The Sorrows of Love by Louis-Léopold Boilly

The Sorrows of Love by Louis-Léopold Boilly (1790)

After three days of struggling with a small electronic notebook and the vagaries of foreign WiFi to publish my blogs I am back home to the comfort of my own PC and a fast WiFi.  In just over two months time we are off to Hong Kong and Australia for three weeks and I dare not think about how I am going to cope with trying to publish the blog but time will tell.

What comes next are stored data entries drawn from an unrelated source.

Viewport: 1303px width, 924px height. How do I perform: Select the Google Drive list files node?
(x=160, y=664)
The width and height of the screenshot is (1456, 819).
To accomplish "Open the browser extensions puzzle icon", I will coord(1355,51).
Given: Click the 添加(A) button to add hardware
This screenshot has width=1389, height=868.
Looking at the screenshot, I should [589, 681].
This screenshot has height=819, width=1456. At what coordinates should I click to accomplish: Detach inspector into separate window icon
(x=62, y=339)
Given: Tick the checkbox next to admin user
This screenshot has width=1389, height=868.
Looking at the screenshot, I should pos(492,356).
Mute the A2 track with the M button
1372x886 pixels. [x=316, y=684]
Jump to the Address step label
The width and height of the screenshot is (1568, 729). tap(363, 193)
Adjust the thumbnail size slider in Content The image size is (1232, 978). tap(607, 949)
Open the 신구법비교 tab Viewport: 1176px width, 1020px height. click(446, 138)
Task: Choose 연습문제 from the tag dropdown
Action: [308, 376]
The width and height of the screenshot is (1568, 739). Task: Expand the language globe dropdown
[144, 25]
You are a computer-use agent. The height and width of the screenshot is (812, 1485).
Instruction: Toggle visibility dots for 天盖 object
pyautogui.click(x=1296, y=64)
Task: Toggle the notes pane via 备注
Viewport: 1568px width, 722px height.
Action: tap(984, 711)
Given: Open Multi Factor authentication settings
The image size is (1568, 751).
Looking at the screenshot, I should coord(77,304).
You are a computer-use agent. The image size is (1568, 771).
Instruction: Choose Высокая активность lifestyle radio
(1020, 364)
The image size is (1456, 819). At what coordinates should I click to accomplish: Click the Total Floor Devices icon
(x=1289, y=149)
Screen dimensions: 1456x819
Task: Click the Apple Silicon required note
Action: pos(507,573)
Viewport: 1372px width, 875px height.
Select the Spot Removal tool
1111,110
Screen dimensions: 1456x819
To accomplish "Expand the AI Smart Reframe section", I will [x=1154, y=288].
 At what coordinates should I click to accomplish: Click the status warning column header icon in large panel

Today, My Daily Art Display is featuring a new painter to my blog.  He is the French portraitist and genre painter Louis-Léopold Boilly.  Boilly was born in La Bassée, a small town in the Nord department of Northern France, not far from Lille, in 1761.  He was brought up in a simple household, his father being a wood-carver.  He was a self-taught painter and started to turn out works when he was still only twelve years of age.  He showed some of his drawings and paintings to the local Augustinian friars and so impressed by them that in 1777, the bishop of Arras extended an invitation to Boilly to come and study in his bishopric.  The young Boilly painted prolifically producing more than three hundred small works of portraiture during that period.

In 1787 Boilly, now a much admired and renowned artist, moved to Paris but these were troubled times in the capital city with the start of the French Revolution.  His early works dwelt for the most part on amorous and moralizing subjects.   My Daily Art Display painting today entitled The Sorrows of Love, completed in 1790, is like many of his works of that period.    In the late 1790’s, after specializing in interior genre scenes, Boilly decided to switch to depictions of urban life and this gave us the chance, through his works, to witness life in Paris during that time.   Apart from the artistic merit of his compositions, he offers us a direct, candid view of Paris and the customs of its people.  His paintings were often awash with figures.  His paintings were often humorous and in a way displayed Boilly’s droll appreciation of Parisian urban life.

Throughout his career, Boilly was respected as a fine portraitist and received many commissions from the middle classes and the famous.   He had also made a name for himself as an artist who liked to paint somewhat titillating images, which were, at the time, very popular with patrons, who took their pleasures by enjoying the roguish side of life.  Boilly first encountered problems with his works in 1794, when one of his paintings, Lovers and the Escaped Bird,  was considered more than just erotic but that it was termed obscene by the Committee of Public Safety and that  the “crime” carried the penalty of a prison sentence as well as a very large fine.  He only escaped incarceration, when members of the Committee, on searching his studio, discovered more patriotic works, such as The Triumph of Marat, and that was enough to release the errant artist.  After this brush with officialdom, Boilly quickly toned-down his works.

In 1833 he was decorated as a chevalier of the nation’s highest order, the Legiond’Honneur.  Boilly died in Paris in 1845, aged 83 and his long life spanned the times when his country and his life was ruled by the royal monarchy of Louis XVI, the French Revolution, the Napoleonic Empire and the restoration of the Bourbon monarchy.

Today’s featured wok by Boilly is entitled The Sorrows of Love and in it we see a young lady being supported by her confidante.  She exhibits an exaggerated and shocked demeanour.  Her overstated affectation of grief reminds one of the demeanours of an actor hamming up a part in a play.  So what has brought on this distress expressed in the most dramatic way by the lady?  Look at the maid, wearing the black cowl.  In one hand she has an unopened letter which she offers the distraught woman.  It is not the content of the letter that is upsetting the lady as she recognises her own handwriting on the cover.  It is an unopened love letter being returned to her from her lover, who no longer reciprocates her love.  Not only is her love letter returned but in the maid’s right hand we can see that she is holding a head and shoulder portrait of the lady herself, which one presumes she gave to the man in her life, but tragically for her, this too is being returned as unwanted.   One must presume that the colour of the maid’s cowl is not just a coincidence and it is probably symbolic of the death of the love affair between her mistress and her lover.  The ending of the affair has occurred in a brutal fashion.  No letter of explanation, just a return of what is no longer wanted.

The Suitor’s Gift is in the same tradition of bourgeois genre scenes, which examine the many sides of love.  These works were greatly sought after by the public and collectors alike, and it seems probable, therefore, that the present work was completed to satisfy a taste for these subtle, yet highly charged scenes.  Before us we can witness Boilly’s skill at capturing the split-second of a seemingly every-day episode, whilst filling the scene with inner feeling, subtlety and mystery.